# High Voltage Service call



## aftershockews (Dec 22, 2012)

Lectric said:


> Had a service call this morning where the homeowner reported a bath fan fire along with GFCIs tripping throughout the house. We discovered that almost every electronic device throughout the house was fried, the homeowner did the correct thing by shutting off all of the circuits but he did keep the main on. When I tested the line to neutral and then to ground I discovered the one phase was reading 137 volts the other was at 126,correspondingly the line to line reading was 263 volts. I did not open the meter because POCO was on the way after I discovered this (homeowner was using choice words at them on phone) and they said they would take care of it. Any thoughts on whats up? I checked all connections at panel and all was good, the readings were the same with main on or off.


Loss of neutral.


----------



## McClary’s Electrical (Feb 21, 2009)

Probably. Two things. Lost neutral, and the batteries are weak in your multimeter. The reason I say that is, loss neutral will give you the unbalanced phases, but phase to phase should still read correctly.


----------



## Lectric (Nov 22, 2014)

mcclary's electrical said:


> Probably. Two things. Lost neutral, and the batteries are weak in your multimeter. The reason I say that is, loss neutral will give you the unbalanced phases, but phase to phase should still read correctly.

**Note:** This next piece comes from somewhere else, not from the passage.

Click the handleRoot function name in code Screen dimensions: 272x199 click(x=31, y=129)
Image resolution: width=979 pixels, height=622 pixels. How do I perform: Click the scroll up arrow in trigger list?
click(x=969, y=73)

See, I had that before with a loss of the noodle but then my phases rang out correctly and thats what had me asking. And as far as the batteries in the multi meter we checked it with two different just to be sure. Thanks:thumbsup:


----------



## macmikeman (Jan 23, 2007)

Shorted windings in the secondary side of the poco xfmr can drift the voltage up to one of the higher tap percentage levels. This may have happened.


----------



## jarhead0531 (Jun 1, 2010)

Like others have said probably a bad neutral. To verify I will pull the meter and hook up my little cheaper box I use for service changes to one phase and plug my cheap HF heat gun into it. The unbalance load will show a neutral problem mucho fasto.

I have seen it as bad as 200 on one leg, 40 on the other.

On that call the HO told my dispatcher they smelled something burning. I showed up and smelled it too. I immediately killed the main and started looking for those $5 power strips. Found 2 burned up. One behind the entertainment center that discolored the hardwood floor, and another behind their 6 yr old daughters bed.

They were very lucky.


----------



## oliquir (Jan 13, 2011)

i would say bad poco xfmr since he had 263V and both reading to neutral were over 120v


----------



## heavysparky (Jun 2, 2009)

I second the poco xfermer going bad. Poco should come out. Check at your meter. Than check the neighbors meter. After that the transformer should be checked. Since you are in the neighborhood. You should hand out business cards to all the affected houses.


----------



## Lectric (Nov 22, 2014)

Just got the call from my boss , Poco lineman said shorted neutral somewhere between xformer and house. Fried a lot of items, all small motors, stereo, all the gfcis .lineman ran a temp feeder from pole to meter said they will be back when the snow melts. Power company told us to tell homeowner to submit all bills to their claims department. At least they can sleep tonight.


----------



## McClary’s Electrical (Feb 21, 2009)

So explain your high voltage readings then, because that did not.


----------



## 51360 (Jun 9, 2014)

Lectric said:


> Just got the call from my boss , *Poco lineman said shorted neutral somewhere between xformer and house.* Fried a lot of items, all small motors, stereo, all the gfcis .lineman ran a temp feeder from pole to meter said they will be back when the snow melts. Power company told us to tell homeowner to submit all bills to their claims department. At least they can sleep tonight.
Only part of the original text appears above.